The project said it is a sad comment that “this action is required to be taken by Canada’s poorest people against a federal justice department with unlimited resources with an indigenous minister,” referring to federal justice minister Jody Wilson-Raybould.

The GoFundMe campaign would help pay for legal and administrative costs to challenge the Oil Tanker Moratorium Act, which is making its way through Parliament.

Eagle Spirit chairman Calvin Helin, a lawyer and member of the Lax Kw’alaams tribe near Prince Rupert, said as much as $1 million will be needed to fund the lawsuit, which he said could go as far as Canada’s Supreme Court.

“First Nations are completely opposed to government policy being made by foreigners when it impacts their ability to help out their own people,” Helin said in an interview. “The energy industry is critical to Canada’s economy, and by some reports we are losing $50 million a day,” because of discounts on Canadian oil due primarily to lack of pipelines to export markets.

“From the indigenous point of view, they have constitutionally protected rights and they are sick and tired of being dependent on the government and want to be able to move their communities forward with non-transfer payment funding. This is one of the biggest projects in the history of their communities that would deliver more benefits in terms of employment, business opportunities and revenues, and cannot be duplicated from government programs they are seeking to escape.”

The ban is the major obstacle to the project. It was announced by Trudeau in November, 2016, at the same time as the Liberal government halted Enbridge Inc.’s Northern Gateway pipeline.

The ban was promoted by environmentalists who want to keep oil tankers away from the West Coast, particularly the Great Bear Rainforest, which is also disputed by First Nations including the Lax Kw’alaams.
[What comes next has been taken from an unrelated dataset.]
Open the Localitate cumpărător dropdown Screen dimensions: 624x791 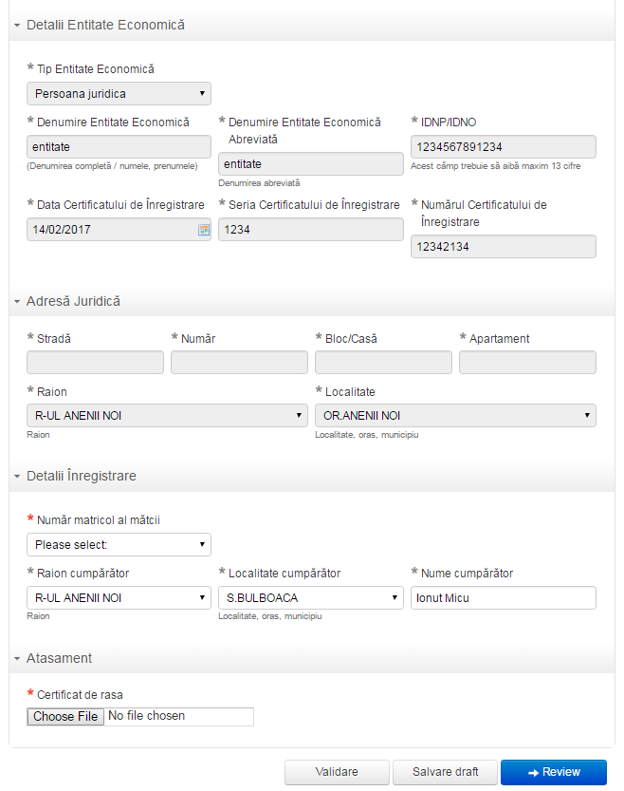(x=311, y=598)
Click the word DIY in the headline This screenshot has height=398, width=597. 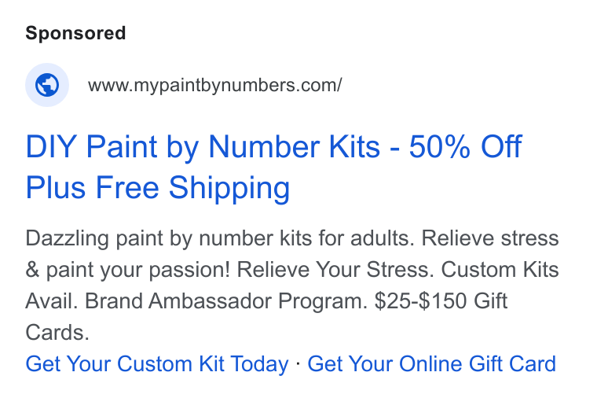pos(51,146)
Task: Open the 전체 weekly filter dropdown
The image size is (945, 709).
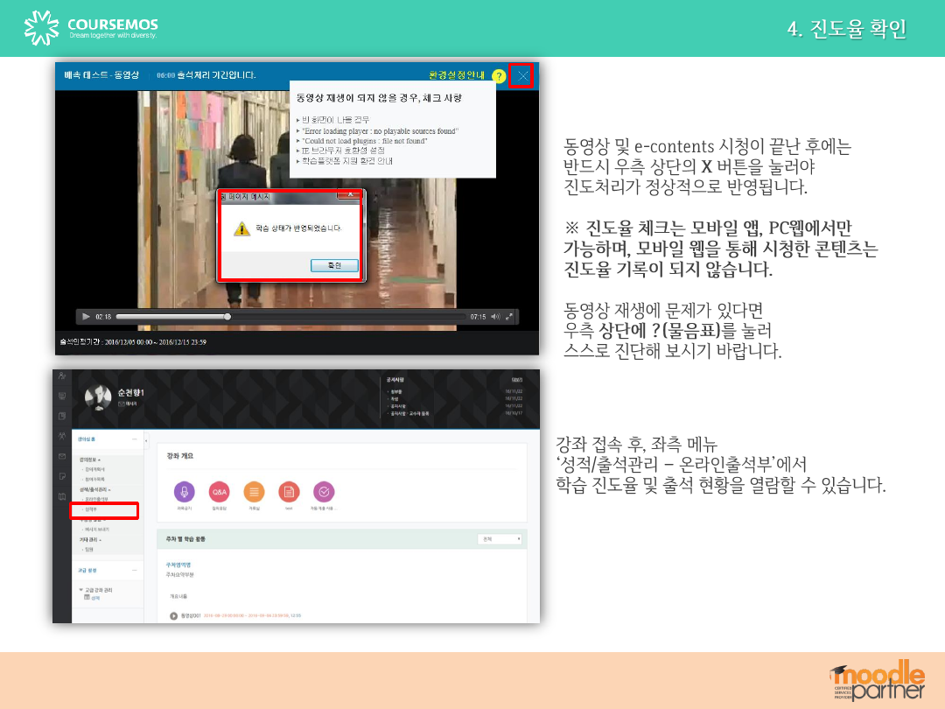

The Eagle Spirit project would be twice the size of the Northern Gateway project, transporting as much as one million barrels a day, and has secured support from First Nations from Bruderheim, Alta., through Northern B.C., to Grassy Point, B.C.

It involves a pre-approved energy corridor that could also accommodate natural gas, power transmission and fibre optic lines.
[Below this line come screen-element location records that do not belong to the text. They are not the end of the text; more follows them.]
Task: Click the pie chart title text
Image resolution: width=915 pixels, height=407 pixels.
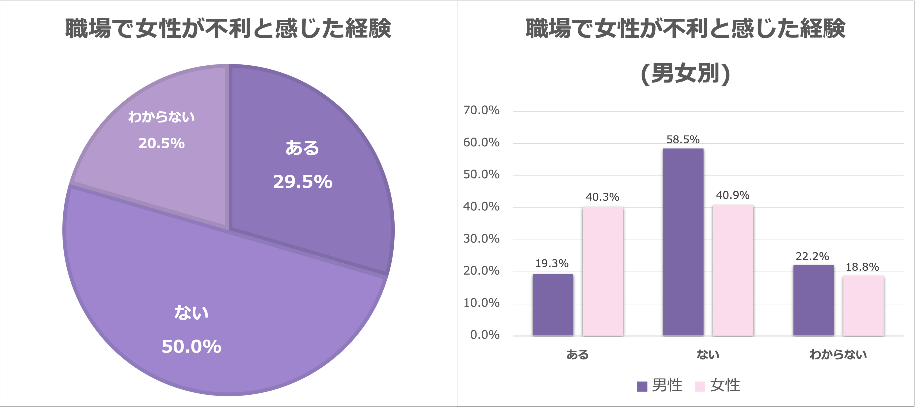Action: click(228, 28)
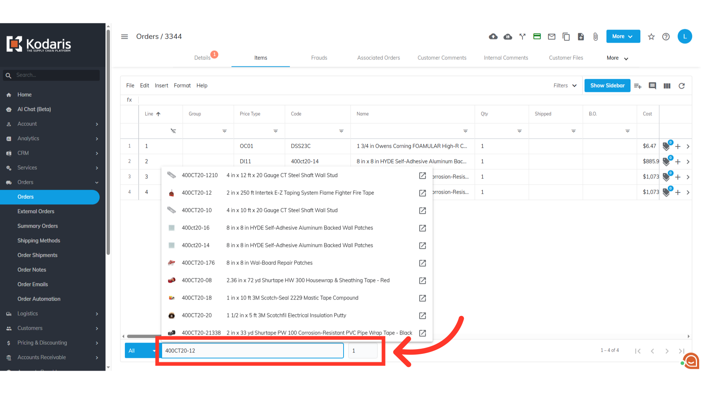The height and width of the screenshot is (394, 701).
Task: Mark order as favorite with star
Action: pyautogui.click(x=651, y=36)
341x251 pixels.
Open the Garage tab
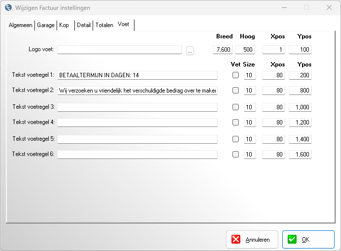tap(46, 25)
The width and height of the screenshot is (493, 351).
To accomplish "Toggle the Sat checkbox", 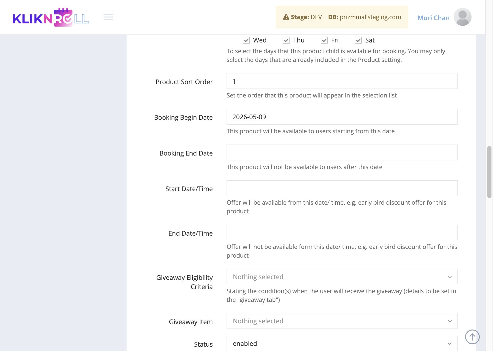I will (358, 40).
Eagle Spirit is backed by the Aquilini Group of Vancouver. Major Canadian oil producers including Suncor Energy Inc., Cenovus Energy Inc. and Meg Energy Corp. want it to go ahead and investment broker AltaCorp Capital Inc. has been lined up to organize financing. The lawsuit deals with the broader issues of Indigenous rights and title over traditional territories.

Eagle Spirit first emerged about five years ago as an alternative to Northern Gateway, which was opposed by First Nations that felt environmental protection and benefits were insufficient. It’s modeled after the Alyeska pipeline between Alaska’s Prudhoe Bay and Valdez, built and operated with involvement from the state’s Indigenous people.